Copy the biographical passage starting at "In 1995, the" and ending at "them by name.", substituting "audiobooks" for "talking books".
(EXCERPTED PASSAGE)
Albert was born on May 29, 1907, in the small farming community of Franklin, Texas. He received a Bachelor’s Degree at the University of Texas, Bachelor of Divinity at Yale Divinity School, and further education at Columbia University and Union Theological Seminary, both in New York City, earning a Ph.D. in the process. One of the sheer joys of his life was the chance to study with theological giants like Tillich and Nicbuhr.
After receiving his B.D. at Yale, Dr. Hurley served a church in Waterbury, Connecticut, then two years at Cornerstone Temple in Brooklyn, New York. He next became pastor of the Crawford Memorial Church, where after one year he met and married Eleanor Askey on July 19, 1933. He served as pastor at Crawford for eleven years. In 1941, his mother died and to care for his father, he asked Bishop Angie Smith of the Houston Area (which included the Louisiana Conference) for an appointment and became pastor of First Church, Houma, to remain seven years before moving to Napoleon Avenue Church in New Orleans. He went to First Church in New Orleans for seven years, then to Harahan for four, and finally to Nashville-Parker Avenue Church in New Orleans for seven years. Albert retired on September 29, 1974, and he and Eleanor returned to Franklin, Louisiana, to a lot donated by Mrs. Myrtle Brumby and a home built jointly by the Retired Ministers’ Homes Board and the Franklin Church.
In 1995, the Louisiana Conference honored Dr.Hurley for his more than sixty years of dedicated service to the church. Even after his retirement, Albert continued to visit in homes and hospitals and to phone to check on the sick. Diagnosed at age nine with a degenerative eye disease that eventually led to his blindness, his mind remained sharp, and through “reading” eight to nine talking books and periodicals a week, and writing a weekly column for the local newspaper, he continued to stay abreast of current events. So sharp was his mind and memory that Dr. Hurley could recognize individuals he’ d met forty or fifty years before and still call them by name.
Albert died peacefully in his home on August 1, 1995. He is survived by his loving wife, Eleanor. Typically, he had planned his own funeral in Franklin, Louisiana, to included his favorite Navy hymn, “Eternal Father, Strong to Save,” then was buried in the Hurley Plot in the cemetery of his birthplace in Franklin, Texas.
(End EXCERPTED PASSAGE)
(DATA SUPPLIED)
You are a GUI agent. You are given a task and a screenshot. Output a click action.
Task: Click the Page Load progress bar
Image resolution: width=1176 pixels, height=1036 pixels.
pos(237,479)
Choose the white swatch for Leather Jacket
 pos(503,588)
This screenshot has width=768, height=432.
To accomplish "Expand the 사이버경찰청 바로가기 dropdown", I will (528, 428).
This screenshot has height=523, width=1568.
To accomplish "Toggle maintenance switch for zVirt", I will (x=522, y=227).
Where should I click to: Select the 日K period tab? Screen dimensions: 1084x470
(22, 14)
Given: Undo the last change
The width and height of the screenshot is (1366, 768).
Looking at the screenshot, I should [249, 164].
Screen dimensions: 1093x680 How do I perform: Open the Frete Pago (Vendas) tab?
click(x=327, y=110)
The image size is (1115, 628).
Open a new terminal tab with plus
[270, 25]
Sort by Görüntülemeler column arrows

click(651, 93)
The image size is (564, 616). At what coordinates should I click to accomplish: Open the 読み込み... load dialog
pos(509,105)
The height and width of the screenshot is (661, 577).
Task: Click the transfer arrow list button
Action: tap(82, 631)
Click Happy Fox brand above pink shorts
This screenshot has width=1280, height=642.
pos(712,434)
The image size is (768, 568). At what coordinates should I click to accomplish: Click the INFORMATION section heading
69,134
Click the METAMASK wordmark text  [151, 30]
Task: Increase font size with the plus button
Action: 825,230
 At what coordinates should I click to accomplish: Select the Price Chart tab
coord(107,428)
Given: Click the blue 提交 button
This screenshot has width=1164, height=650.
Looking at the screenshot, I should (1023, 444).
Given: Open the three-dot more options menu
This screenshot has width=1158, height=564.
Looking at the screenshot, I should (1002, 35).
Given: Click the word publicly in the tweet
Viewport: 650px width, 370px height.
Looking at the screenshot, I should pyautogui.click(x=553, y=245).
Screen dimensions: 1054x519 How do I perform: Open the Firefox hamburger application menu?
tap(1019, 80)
(End DATA SUPPLIED)
*OUTPUT FOR THIS TASK*.
In 1995, the Louisiana Conference honored Dr.Hurley for his more than sixty years of dedicated service to the church. Even after his retirement, Albert continued to visit in homes and hospitals and to phone to check on the sick. Diagnosed at age nine with a degenerative eye disease that eventually led to his blindness, his mind remained sharp, and through “reading” eight to nine audiobooks and periodicals a week, and writing a weekly column for the local newspaper, he continued to stay abreast of current events. So sharp was his mind and memory that Dr. Hurley could recognize individuals he’ d met forty or fifty years before and still call them by name.